The Kmoch Pray (CR 11) is creepy. Really creepy. Think of a tree covered in caustic, yellow sap that can fling it in globs…oh, and it has deadly, scythe-like claws…as well as a weakness to positive energy. Absolutely unique, creative and awesome – glorious critter! Speaking of “never saw that one before” – the Kting Voar (CR 4), a bovine beast whose horns erupt from bones is a great example of good animal design: Powerful and all about sensible abilities, using reinforced horns, tough skin and trampling to defeat its foes.
This one, I’ve seen before, though: The Bakeneko Oni (CR 3) is pretty much a staple of Japanese mythology and one that ultimately has me surprised it has not been done by Paizo at this point. Anyways, think of them as maleficent halfling-sized cats that can stand upright with a scoiopathic rictus-grin. With some nasty, stealth-enhancing SPs as well as the option to denote creatures as marked by their envy, they are a nice take on the evil trickster. At CR 6, the Yeren Oni would be the embodiment of the excessive need to withdraw from society to live in the woods…and while that’s a black metal cliché, it’s one I can empathize with. Basically, think of these fellows as a cross between the sasquatch and an oni, with appropriate nature-themed SPs and the option to create scrawlings that confuse the happless traveler AND then erases their memory. This one ability makes this creature stand out for me – you can make a really nasty investigation out of this premise.

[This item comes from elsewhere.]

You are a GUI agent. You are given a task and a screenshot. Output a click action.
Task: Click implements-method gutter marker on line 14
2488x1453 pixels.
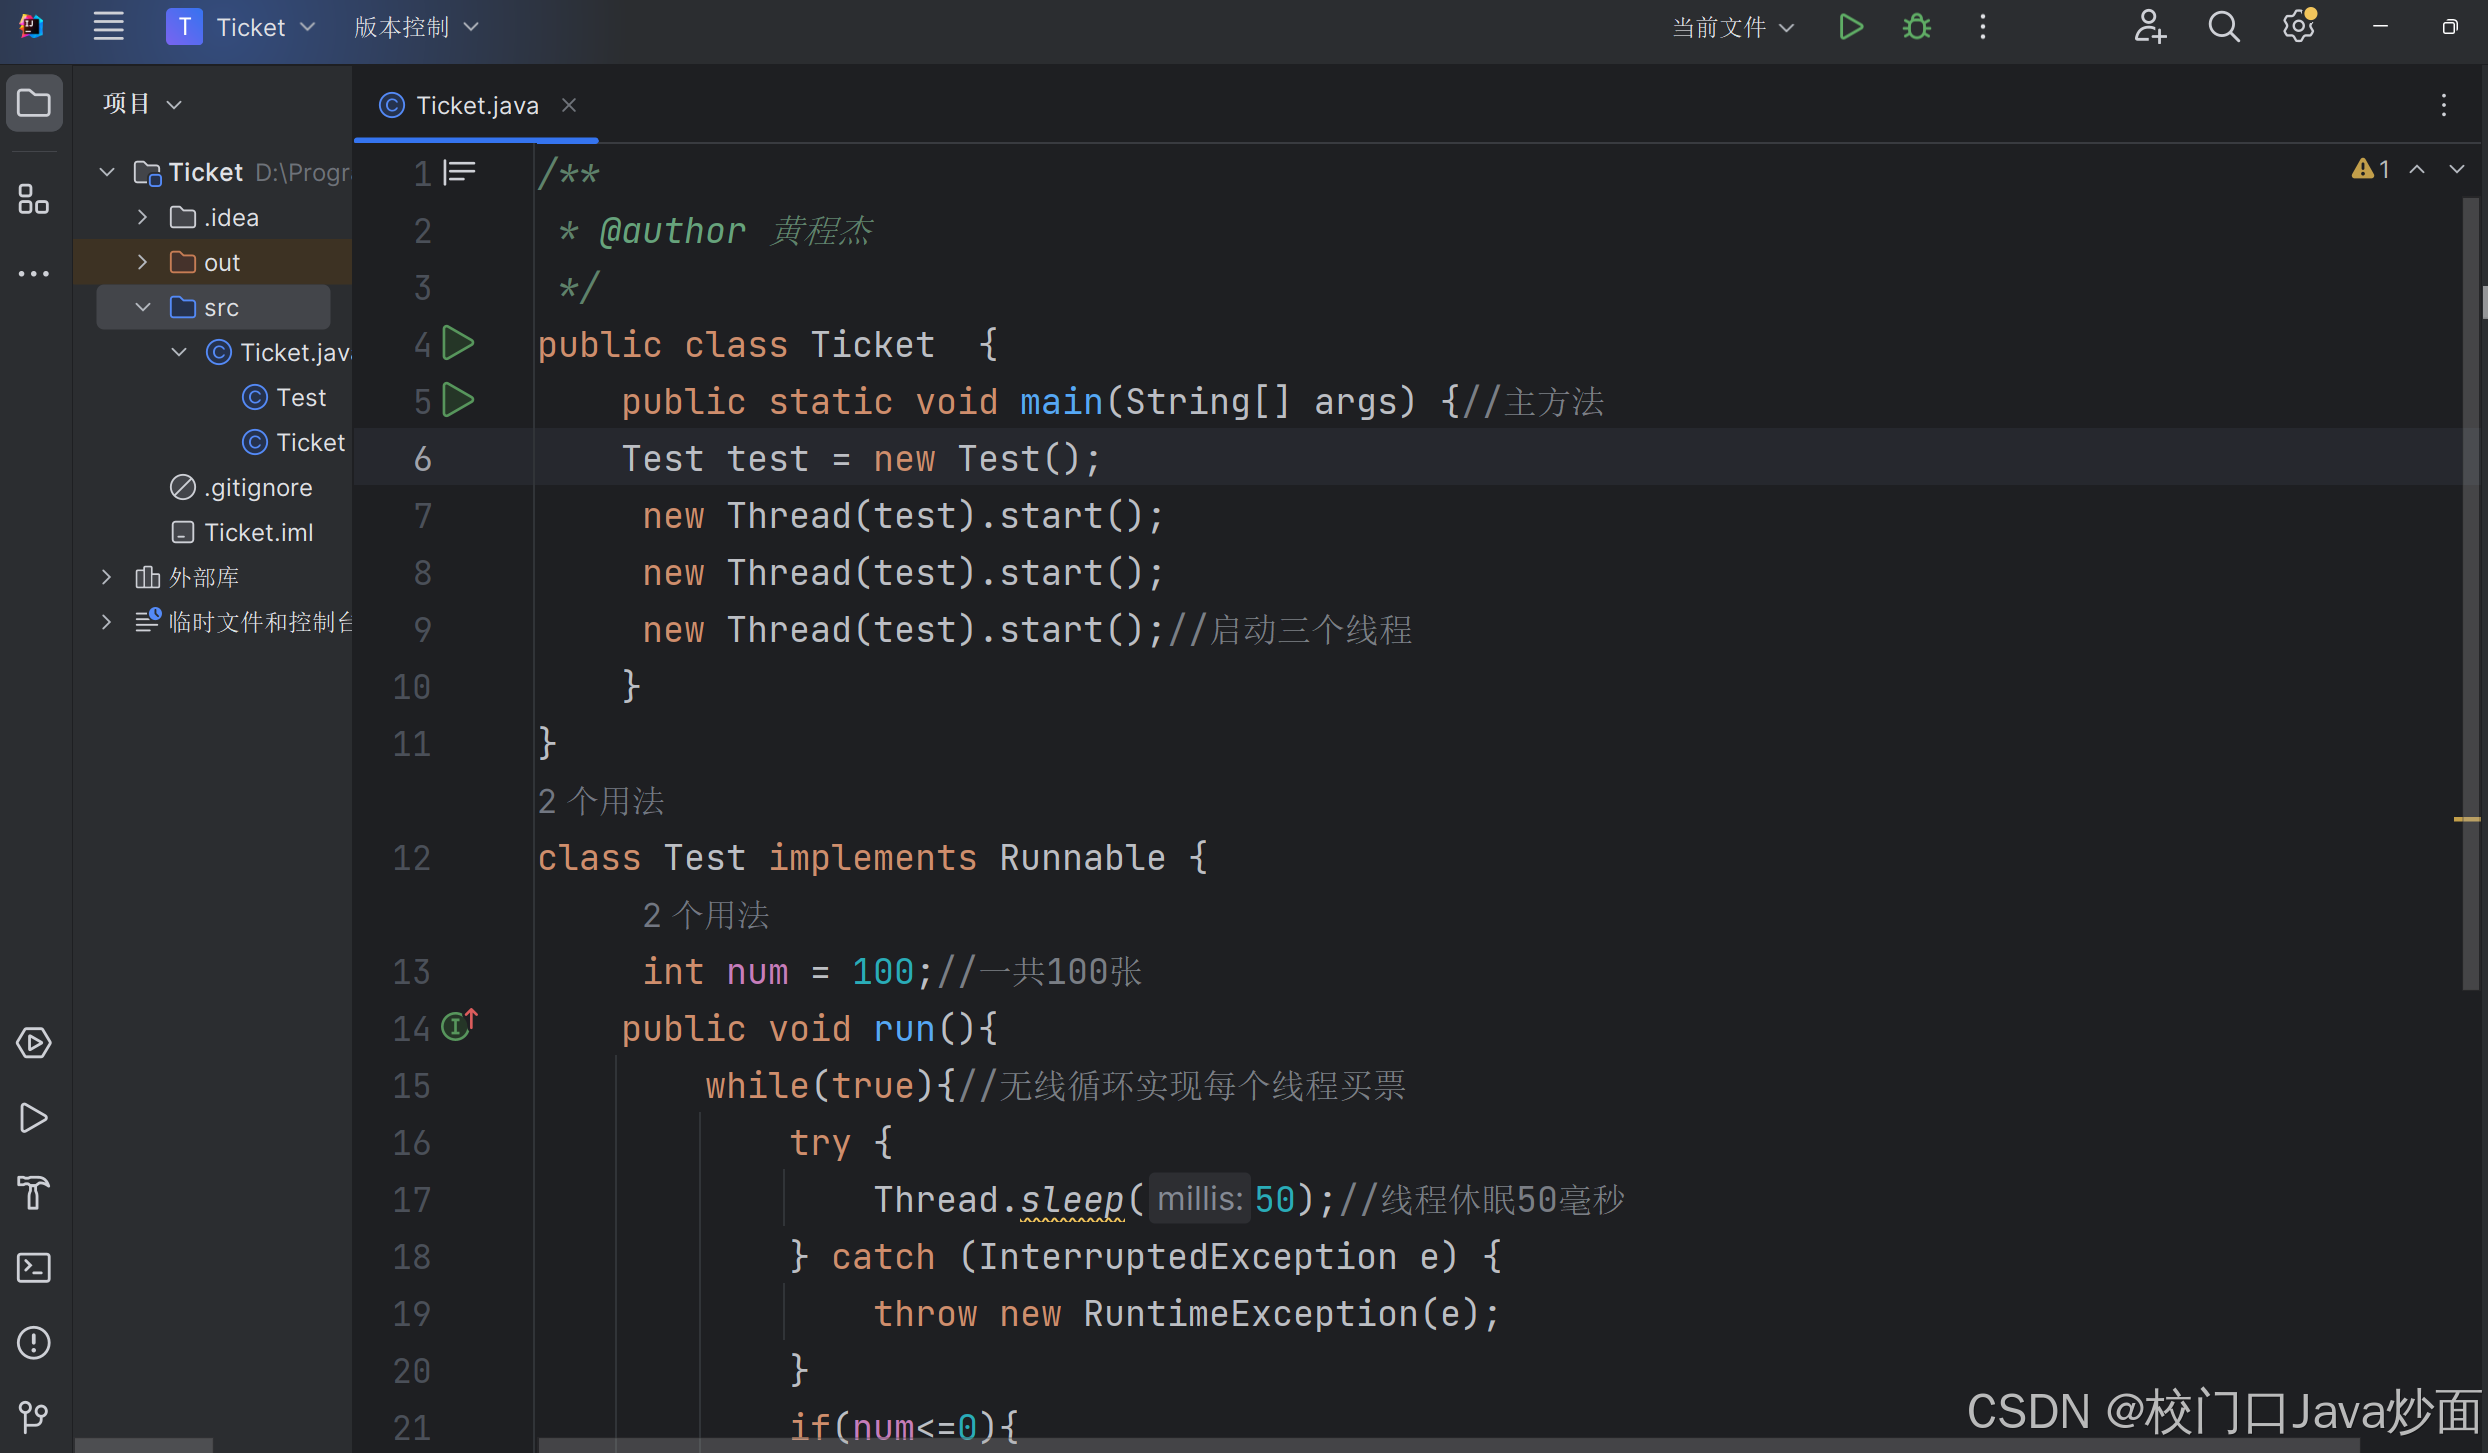pos(458,1026)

Okay, so what about a turtle with a crystalline shell that has a powerful weapon embedded in its back? (Sword in the stone? Who needs a sword in the stone when you can have a sword from a turtle!) These creatures are the Quyrua (CR 6) and they are the caretakers of the magical weapons embedded in them – they are sentient and honorable stewards and may allow creatures to draw their weapon – but are slain in the process. Very cool idea here!
The final creature in this book would be the Sirin-Po (CR 7) – ghoul aristocrats that rose from the dead as a result of being slain in what they perceive as a “dishonorable death”, these gangly-limbed monsters now prey on fear, causing panic with attacks from their grotesquely elongated limbs and gaining bonuses versus creatures suffering from fear-based conditions.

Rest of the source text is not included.